The East Side Kids was a film series focusing on a group of tough, slightly delinquent but generally good natured New York teenagers. It developed from the troupe of "Dead End Kids" actors, so named because they debuted in the stage (1935) and film (1937) versions of Dead End. The group, then aged mostly 12 to 17, included Leo Gorcey, Huntz Hall, Bobby Jordan, and others. They continued (as different characters) for six more features including Angels with Dirty Faces, mostly film noir and supporting or even taking billing over James Cagney and Humphrey Bogart.

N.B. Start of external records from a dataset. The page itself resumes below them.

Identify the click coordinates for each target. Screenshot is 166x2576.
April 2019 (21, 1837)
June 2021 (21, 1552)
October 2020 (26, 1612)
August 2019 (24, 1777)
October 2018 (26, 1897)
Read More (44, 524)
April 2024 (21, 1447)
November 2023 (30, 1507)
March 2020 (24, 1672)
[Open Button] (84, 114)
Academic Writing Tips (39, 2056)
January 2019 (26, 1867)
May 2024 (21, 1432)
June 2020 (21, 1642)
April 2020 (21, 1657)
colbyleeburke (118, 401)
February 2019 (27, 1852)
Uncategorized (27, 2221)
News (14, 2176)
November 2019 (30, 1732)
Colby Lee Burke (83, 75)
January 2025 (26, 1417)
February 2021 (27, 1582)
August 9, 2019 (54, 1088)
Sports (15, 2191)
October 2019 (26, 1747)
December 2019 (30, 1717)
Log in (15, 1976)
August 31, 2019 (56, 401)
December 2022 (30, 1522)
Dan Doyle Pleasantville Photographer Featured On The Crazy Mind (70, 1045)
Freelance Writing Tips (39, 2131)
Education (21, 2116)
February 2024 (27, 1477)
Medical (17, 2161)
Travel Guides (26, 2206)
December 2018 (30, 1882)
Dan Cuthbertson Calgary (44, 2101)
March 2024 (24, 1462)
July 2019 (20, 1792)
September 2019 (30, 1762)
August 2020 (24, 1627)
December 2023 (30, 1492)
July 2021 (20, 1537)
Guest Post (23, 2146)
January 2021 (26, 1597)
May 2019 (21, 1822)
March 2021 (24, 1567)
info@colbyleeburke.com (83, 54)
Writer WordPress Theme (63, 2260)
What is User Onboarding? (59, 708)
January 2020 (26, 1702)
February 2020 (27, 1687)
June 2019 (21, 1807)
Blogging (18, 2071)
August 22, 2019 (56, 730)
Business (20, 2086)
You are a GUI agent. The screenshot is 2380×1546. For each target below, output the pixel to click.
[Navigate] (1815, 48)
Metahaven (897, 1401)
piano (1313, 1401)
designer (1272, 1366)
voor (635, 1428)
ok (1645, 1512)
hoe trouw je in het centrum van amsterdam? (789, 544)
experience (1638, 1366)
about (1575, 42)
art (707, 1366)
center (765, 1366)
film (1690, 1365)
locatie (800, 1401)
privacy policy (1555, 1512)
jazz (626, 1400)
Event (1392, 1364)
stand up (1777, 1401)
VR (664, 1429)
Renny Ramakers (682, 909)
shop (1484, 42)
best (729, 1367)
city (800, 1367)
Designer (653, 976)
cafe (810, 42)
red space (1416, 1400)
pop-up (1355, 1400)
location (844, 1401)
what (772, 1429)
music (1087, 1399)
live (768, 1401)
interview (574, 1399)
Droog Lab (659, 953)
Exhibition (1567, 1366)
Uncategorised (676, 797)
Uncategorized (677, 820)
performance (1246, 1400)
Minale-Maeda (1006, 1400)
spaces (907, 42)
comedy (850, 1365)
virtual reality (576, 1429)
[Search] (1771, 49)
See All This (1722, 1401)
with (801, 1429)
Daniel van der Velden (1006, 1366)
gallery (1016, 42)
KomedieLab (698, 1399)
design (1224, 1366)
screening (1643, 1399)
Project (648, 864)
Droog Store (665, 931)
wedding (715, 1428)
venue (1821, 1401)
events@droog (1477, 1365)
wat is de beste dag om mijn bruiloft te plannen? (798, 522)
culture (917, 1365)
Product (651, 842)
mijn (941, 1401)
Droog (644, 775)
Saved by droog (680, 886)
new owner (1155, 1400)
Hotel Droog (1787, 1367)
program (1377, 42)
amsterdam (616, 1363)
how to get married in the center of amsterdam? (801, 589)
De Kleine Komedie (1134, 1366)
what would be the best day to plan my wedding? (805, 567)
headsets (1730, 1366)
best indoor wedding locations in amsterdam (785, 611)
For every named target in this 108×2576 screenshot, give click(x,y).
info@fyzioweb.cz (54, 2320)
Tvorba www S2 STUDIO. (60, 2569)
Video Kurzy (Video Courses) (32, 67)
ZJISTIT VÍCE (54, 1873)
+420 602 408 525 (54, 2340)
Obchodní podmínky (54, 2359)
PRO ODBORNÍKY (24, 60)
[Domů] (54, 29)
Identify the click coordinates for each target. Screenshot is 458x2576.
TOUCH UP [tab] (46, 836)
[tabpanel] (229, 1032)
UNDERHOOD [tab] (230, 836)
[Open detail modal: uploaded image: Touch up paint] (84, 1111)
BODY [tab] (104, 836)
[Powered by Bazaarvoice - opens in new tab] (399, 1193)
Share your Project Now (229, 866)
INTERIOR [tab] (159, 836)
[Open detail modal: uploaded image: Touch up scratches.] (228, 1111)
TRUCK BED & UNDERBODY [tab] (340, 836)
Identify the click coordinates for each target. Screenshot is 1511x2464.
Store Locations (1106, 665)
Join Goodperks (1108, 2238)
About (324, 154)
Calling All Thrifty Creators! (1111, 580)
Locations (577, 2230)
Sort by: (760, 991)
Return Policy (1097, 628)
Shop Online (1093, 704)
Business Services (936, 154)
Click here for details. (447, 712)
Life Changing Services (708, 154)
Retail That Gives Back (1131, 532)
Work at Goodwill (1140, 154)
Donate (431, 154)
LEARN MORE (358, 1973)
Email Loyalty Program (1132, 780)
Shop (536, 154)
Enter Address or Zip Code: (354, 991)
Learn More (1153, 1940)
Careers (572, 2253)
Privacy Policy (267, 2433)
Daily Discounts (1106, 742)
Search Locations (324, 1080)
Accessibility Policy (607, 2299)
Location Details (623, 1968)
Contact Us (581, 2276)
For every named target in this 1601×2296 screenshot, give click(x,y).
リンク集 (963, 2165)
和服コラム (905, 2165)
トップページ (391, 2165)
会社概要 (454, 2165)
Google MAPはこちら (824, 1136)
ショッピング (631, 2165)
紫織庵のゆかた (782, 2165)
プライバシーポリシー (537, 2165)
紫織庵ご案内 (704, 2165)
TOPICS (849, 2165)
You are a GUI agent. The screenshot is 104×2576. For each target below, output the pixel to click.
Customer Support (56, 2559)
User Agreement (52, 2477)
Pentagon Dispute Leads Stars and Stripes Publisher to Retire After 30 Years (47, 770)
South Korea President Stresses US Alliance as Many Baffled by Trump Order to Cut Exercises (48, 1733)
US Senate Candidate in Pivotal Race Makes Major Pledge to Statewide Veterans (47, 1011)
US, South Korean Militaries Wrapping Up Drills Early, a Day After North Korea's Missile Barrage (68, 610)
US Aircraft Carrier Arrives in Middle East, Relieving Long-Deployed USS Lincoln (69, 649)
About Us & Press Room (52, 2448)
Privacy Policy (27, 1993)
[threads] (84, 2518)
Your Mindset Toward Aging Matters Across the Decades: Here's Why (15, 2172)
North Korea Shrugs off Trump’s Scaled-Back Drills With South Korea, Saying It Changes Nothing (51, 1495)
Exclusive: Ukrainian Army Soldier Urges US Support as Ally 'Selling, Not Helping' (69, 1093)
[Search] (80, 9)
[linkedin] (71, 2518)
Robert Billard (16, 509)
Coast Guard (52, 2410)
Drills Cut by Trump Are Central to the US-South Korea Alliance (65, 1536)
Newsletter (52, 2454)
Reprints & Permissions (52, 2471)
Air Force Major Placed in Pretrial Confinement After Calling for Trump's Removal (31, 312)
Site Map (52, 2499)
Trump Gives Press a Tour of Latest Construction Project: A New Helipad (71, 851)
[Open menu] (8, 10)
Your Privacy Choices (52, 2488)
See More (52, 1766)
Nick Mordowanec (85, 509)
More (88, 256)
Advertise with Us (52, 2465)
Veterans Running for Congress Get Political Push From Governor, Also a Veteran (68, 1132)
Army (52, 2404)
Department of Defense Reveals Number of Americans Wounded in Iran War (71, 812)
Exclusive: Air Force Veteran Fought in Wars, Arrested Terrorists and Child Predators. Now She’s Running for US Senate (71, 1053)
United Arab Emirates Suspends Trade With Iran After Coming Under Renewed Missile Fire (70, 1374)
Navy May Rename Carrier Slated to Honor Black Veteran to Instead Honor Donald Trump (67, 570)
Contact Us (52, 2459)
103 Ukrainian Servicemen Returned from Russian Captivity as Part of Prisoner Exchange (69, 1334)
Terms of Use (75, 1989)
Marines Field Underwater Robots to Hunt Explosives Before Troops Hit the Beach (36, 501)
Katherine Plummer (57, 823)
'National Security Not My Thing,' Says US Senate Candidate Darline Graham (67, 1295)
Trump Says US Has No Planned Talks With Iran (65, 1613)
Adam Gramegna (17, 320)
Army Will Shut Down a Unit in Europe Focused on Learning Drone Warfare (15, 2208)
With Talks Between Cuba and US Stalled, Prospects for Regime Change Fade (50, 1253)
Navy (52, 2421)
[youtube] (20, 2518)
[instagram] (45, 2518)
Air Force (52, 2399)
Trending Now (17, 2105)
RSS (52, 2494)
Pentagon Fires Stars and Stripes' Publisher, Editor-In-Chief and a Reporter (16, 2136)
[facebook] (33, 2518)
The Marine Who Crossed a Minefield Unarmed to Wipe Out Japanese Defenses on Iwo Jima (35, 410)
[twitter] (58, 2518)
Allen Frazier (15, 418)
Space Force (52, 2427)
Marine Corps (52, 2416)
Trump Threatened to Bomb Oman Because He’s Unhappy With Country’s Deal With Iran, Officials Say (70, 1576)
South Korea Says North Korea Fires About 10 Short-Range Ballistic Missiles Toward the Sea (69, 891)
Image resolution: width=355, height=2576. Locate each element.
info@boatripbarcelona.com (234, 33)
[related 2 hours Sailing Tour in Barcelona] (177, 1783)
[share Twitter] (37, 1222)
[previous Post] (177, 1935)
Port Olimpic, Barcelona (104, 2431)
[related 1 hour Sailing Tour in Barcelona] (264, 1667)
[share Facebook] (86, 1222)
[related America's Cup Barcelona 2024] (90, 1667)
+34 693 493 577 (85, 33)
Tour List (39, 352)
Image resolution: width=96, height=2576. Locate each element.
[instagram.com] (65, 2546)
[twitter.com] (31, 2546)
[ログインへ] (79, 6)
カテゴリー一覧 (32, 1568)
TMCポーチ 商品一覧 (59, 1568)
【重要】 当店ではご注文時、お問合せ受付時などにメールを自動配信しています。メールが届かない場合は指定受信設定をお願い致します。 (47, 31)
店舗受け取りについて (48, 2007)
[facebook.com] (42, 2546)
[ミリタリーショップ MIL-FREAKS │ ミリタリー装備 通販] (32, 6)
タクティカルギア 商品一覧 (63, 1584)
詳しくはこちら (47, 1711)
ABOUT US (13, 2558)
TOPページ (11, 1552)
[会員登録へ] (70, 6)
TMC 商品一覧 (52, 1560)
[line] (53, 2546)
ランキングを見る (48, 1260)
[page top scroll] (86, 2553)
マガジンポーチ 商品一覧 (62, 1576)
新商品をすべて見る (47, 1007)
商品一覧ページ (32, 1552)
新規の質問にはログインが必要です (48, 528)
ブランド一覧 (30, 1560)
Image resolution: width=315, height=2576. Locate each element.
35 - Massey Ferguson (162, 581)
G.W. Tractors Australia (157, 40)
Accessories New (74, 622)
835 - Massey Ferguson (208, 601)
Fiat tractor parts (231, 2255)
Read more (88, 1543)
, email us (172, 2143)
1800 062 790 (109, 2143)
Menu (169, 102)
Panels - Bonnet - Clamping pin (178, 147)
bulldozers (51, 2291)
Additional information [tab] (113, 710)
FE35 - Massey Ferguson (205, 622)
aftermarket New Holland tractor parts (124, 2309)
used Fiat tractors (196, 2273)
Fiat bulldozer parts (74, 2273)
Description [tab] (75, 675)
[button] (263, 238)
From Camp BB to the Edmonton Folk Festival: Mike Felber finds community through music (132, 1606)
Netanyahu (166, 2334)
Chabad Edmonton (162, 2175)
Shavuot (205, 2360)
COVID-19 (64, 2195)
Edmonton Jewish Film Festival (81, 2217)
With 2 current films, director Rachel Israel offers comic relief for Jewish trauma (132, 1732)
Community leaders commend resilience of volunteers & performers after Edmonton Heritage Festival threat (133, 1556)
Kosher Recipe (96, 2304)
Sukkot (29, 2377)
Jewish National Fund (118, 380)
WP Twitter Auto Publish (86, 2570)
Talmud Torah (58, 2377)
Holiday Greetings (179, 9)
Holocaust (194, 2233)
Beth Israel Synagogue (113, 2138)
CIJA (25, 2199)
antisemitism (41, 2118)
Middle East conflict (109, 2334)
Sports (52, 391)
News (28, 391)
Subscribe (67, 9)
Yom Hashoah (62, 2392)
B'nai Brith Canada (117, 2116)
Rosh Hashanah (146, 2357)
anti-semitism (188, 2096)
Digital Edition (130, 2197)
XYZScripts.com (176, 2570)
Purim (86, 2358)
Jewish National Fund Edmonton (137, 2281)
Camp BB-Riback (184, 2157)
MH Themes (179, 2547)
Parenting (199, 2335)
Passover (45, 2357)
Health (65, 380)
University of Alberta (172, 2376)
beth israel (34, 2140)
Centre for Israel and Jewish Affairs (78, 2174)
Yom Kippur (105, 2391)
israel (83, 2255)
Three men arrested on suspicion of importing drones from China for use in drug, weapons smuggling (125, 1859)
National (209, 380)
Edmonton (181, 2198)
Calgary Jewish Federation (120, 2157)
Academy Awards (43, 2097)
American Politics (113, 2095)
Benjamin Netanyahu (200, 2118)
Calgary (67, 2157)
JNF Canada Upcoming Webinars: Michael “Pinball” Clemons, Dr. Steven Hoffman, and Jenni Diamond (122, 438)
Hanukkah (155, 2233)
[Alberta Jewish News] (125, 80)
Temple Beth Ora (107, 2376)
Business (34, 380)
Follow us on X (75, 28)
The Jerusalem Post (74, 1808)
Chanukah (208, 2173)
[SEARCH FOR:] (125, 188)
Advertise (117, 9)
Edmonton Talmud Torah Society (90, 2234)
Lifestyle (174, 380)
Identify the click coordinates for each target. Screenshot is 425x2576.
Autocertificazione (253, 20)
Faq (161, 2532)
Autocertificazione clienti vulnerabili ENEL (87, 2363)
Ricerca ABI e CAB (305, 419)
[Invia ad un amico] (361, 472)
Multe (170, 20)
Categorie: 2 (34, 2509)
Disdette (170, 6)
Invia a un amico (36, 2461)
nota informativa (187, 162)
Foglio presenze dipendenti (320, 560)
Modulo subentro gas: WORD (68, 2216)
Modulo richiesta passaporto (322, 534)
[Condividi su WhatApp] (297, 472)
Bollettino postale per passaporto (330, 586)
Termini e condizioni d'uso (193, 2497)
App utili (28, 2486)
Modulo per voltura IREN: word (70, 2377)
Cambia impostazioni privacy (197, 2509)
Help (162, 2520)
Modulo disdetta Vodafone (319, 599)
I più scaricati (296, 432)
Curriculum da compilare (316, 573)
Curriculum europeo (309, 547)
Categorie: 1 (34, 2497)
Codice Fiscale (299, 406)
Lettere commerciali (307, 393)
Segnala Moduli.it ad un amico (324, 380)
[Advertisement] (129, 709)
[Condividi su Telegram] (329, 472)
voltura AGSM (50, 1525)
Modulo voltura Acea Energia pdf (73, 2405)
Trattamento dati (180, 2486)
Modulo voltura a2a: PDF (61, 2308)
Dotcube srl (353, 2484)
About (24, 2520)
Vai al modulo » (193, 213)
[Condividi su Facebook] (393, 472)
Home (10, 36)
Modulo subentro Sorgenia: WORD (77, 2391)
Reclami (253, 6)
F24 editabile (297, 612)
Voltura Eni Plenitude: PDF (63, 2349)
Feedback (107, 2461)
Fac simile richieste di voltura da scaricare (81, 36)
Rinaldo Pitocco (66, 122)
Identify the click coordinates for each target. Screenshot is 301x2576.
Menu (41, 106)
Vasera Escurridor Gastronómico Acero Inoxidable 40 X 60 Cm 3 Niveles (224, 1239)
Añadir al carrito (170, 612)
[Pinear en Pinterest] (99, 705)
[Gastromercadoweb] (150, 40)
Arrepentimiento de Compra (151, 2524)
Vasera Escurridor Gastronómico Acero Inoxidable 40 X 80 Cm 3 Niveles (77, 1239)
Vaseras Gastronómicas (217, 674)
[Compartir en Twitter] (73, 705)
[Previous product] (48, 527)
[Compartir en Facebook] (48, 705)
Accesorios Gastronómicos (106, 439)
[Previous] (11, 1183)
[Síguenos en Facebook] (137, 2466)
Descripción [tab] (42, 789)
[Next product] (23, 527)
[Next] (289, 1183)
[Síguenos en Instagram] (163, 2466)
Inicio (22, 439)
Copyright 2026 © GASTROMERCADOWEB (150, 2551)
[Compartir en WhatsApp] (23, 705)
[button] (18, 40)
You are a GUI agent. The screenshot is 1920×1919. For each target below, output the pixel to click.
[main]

After a detour to Universal (as the Dead End Kids and the Little Tough Guys), most of the original group (plus former Little Rascal Ernie Morrison and others) joined a low budget series at Monogram, the East Side Kids (which added the Dead End Kids actors with the second movie, Boys of the City). Three different entries involved goings on in a spooky old house, two of them co-starring Bela Lugosi. After 22 films, which increasingly emphasized comedy, the series was renamed yet again in its best remembered form, the slapstick Bowery Boys.
References[]
- The script for the Sesame Street "Monsterpiece Theater" segment "Monsters with Dirty Faces" calls for the young monsters to speak with "Dead-End Kid New York Accents."
- The fifth season Muppet Babies episode "Is There a Muppet in the House" includes clips from Boys of the City, showing secret panels. Leo Gorcey and Bobby Jordan appear, as does actress Ina Gest. Clips from Ghosts on the Loose (1943, actually about Axis spies hiding in a spooky mansion) show Lugosi and henchman Frank Moran peering from behind a picture frame.